**Complete the following:**
A - From the Ceph cluster case study, output the part that opens with the words containing "Recently we deployed" and closes with "in this post.", copied word for word.
B - Answer these questions using the Ceph cluster case study:
(i) What throughput does the title give for the cluster?
(ii) On what date was the post published?
(iii) With which virtualization systems does Ceph integrate as a storage backend?

A case study of 20PiB Ceph cluster with 100GB/s throughput

March 15, 2021 14 min read

Recently we deployed a Ceph cluster that might be one of the more powerful in Russia in terms of both throughput and storage capacity. I'd like to discuss nuts and bolts of that system in this post.

Ceph is among the most popular distributed storage systems for private clouds that seamlessly integrates with Kubernetes/OpenShift and OpenStack virtualization systems as a storage backend.

Records from a data source:
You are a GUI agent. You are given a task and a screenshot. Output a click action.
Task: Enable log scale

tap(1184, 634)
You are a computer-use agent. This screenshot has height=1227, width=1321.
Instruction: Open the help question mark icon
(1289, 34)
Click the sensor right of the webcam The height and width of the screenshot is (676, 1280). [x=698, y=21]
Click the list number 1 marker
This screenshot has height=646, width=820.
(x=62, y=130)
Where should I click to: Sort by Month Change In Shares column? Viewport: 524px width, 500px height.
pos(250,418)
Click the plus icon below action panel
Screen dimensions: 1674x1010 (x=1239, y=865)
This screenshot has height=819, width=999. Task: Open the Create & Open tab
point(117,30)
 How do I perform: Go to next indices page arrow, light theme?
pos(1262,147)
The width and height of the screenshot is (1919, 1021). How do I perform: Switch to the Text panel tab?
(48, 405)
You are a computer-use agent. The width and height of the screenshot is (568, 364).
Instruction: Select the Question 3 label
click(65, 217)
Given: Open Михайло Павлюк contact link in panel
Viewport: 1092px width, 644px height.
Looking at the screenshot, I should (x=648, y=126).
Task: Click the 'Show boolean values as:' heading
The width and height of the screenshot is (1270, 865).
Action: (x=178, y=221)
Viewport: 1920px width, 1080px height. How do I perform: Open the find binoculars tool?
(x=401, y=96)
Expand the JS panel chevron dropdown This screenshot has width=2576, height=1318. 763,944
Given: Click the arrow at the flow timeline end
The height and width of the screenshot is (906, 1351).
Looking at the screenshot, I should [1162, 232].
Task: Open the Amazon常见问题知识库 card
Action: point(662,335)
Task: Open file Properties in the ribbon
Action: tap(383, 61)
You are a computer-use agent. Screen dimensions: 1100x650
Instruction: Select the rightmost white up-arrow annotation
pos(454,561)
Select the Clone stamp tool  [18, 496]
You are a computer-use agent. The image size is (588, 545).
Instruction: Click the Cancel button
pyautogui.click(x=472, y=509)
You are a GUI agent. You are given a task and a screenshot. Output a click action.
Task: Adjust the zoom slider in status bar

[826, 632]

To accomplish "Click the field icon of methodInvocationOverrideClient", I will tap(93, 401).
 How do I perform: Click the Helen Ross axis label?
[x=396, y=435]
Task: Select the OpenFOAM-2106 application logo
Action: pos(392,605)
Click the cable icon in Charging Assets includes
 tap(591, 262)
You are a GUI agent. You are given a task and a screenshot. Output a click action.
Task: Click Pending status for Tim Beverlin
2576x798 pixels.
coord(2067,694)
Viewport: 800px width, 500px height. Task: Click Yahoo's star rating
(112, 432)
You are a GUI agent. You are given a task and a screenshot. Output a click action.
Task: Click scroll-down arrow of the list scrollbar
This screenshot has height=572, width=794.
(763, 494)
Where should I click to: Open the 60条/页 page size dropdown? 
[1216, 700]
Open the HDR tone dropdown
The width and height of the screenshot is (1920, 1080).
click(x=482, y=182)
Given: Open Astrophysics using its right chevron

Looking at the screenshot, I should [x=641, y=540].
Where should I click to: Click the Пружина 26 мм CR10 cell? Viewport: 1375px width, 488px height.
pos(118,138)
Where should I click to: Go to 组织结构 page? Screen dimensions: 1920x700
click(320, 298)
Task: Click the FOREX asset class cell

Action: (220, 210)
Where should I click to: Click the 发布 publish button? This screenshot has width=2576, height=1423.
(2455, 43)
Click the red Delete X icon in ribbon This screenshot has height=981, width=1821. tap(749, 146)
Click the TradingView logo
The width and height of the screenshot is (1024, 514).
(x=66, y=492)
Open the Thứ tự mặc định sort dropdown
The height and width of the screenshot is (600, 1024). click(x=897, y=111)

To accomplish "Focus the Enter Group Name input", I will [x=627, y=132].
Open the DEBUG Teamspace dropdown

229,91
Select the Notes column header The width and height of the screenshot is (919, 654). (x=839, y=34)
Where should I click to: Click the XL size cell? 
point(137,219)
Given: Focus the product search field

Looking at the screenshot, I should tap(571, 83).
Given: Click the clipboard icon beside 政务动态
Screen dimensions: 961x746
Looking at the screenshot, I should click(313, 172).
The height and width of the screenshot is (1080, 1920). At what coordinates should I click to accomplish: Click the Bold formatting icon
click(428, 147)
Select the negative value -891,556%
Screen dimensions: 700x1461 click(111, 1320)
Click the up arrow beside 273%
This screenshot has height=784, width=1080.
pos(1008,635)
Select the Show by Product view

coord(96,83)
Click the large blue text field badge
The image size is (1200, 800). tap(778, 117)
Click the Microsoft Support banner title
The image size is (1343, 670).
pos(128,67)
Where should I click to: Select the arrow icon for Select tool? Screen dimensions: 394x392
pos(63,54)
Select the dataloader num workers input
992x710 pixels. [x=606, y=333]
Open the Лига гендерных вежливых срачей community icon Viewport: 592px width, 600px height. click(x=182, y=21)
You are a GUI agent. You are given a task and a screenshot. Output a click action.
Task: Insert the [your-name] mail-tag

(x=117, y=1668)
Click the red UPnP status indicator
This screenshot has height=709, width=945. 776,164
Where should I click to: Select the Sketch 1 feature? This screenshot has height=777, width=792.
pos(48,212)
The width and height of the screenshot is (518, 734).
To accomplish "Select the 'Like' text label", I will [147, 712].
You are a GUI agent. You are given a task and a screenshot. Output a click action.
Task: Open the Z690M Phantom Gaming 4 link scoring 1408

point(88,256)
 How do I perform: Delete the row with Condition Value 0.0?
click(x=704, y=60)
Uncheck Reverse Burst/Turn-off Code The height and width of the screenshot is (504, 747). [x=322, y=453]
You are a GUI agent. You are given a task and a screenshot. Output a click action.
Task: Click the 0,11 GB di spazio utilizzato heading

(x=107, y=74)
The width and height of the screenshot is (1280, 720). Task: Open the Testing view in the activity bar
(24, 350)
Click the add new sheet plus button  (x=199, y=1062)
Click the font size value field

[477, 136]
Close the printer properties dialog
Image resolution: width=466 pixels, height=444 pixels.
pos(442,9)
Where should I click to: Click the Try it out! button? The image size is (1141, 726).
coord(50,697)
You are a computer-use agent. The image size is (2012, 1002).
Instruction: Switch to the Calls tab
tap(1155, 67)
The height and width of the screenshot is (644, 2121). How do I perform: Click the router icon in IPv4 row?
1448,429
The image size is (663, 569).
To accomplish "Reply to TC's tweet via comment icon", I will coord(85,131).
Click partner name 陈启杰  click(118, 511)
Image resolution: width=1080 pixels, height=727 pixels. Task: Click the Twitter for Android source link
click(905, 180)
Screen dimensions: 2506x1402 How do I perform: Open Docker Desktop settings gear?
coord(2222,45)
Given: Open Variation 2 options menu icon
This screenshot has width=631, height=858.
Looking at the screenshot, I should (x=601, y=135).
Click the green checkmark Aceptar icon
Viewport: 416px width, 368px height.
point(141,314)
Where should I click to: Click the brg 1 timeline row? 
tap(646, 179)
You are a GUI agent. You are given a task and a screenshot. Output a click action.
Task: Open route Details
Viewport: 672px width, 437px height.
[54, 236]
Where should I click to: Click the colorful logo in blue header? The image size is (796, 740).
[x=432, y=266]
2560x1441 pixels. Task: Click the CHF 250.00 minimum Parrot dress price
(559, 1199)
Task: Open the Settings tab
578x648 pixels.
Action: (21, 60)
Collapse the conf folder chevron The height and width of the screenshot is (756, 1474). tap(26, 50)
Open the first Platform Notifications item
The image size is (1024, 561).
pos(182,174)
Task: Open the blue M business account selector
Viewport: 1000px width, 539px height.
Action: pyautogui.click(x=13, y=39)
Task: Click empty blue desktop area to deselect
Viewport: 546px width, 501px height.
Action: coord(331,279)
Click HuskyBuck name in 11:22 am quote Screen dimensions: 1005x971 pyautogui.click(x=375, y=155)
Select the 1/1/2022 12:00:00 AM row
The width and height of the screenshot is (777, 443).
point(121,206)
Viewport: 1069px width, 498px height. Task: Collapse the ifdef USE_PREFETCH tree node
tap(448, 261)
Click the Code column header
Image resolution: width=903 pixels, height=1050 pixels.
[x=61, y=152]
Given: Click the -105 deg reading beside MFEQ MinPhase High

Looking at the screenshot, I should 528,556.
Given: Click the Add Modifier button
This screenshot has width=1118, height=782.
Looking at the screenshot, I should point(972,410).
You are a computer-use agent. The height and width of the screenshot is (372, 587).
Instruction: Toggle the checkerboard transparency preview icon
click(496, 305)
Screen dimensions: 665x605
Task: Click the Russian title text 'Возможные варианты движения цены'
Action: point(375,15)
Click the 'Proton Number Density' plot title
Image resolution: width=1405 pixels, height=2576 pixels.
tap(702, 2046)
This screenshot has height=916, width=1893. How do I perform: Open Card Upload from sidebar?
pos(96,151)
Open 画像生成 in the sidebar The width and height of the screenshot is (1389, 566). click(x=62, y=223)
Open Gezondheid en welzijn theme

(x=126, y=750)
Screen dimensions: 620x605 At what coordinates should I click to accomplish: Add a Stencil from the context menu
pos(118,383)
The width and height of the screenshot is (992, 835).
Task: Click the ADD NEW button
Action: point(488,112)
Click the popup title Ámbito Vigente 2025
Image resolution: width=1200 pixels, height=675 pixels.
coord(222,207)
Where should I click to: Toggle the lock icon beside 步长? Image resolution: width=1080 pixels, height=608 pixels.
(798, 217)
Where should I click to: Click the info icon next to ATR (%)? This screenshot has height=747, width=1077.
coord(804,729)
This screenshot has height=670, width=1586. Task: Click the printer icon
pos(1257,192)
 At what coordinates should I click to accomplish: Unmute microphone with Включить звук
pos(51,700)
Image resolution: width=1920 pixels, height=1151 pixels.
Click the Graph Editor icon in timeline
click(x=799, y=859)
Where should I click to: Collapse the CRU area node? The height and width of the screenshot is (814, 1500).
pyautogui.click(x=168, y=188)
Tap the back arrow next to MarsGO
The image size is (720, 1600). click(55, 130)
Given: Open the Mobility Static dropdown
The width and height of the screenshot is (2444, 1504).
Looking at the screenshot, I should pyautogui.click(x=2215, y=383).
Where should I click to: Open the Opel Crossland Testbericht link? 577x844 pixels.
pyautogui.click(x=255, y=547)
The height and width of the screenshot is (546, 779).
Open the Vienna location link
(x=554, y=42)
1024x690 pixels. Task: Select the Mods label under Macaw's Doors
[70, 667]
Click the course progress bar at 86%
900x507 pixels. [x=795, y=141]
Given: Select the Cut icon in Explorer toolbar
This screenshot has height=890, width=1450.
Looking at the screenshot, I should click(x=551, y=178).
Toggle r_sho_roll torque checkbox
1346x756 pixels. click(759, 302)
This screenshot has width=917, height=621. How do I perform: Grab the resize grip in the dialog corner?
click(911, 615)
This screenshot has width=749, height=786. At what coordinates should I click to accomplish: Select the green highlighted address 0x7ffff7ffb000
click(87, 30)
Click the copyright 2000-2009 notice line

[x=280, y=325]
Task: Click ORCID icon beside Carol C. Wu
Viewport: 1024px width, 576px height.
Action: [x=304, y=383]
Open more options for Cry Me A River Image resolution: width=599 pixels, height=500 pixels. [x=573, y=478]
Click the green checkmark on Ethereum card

**Worked solutions:**
A -
Recently we deployed a Ceph cluster that might be one of the more powerful in Russia in terms of both throughput and storage capacity. I'd like to discuss nuts and bolts of that system in this post.

B -
(i) 100GB/s
(ii) March 15, 2021
(iii) Kubernetes/OpenShift and OpenStack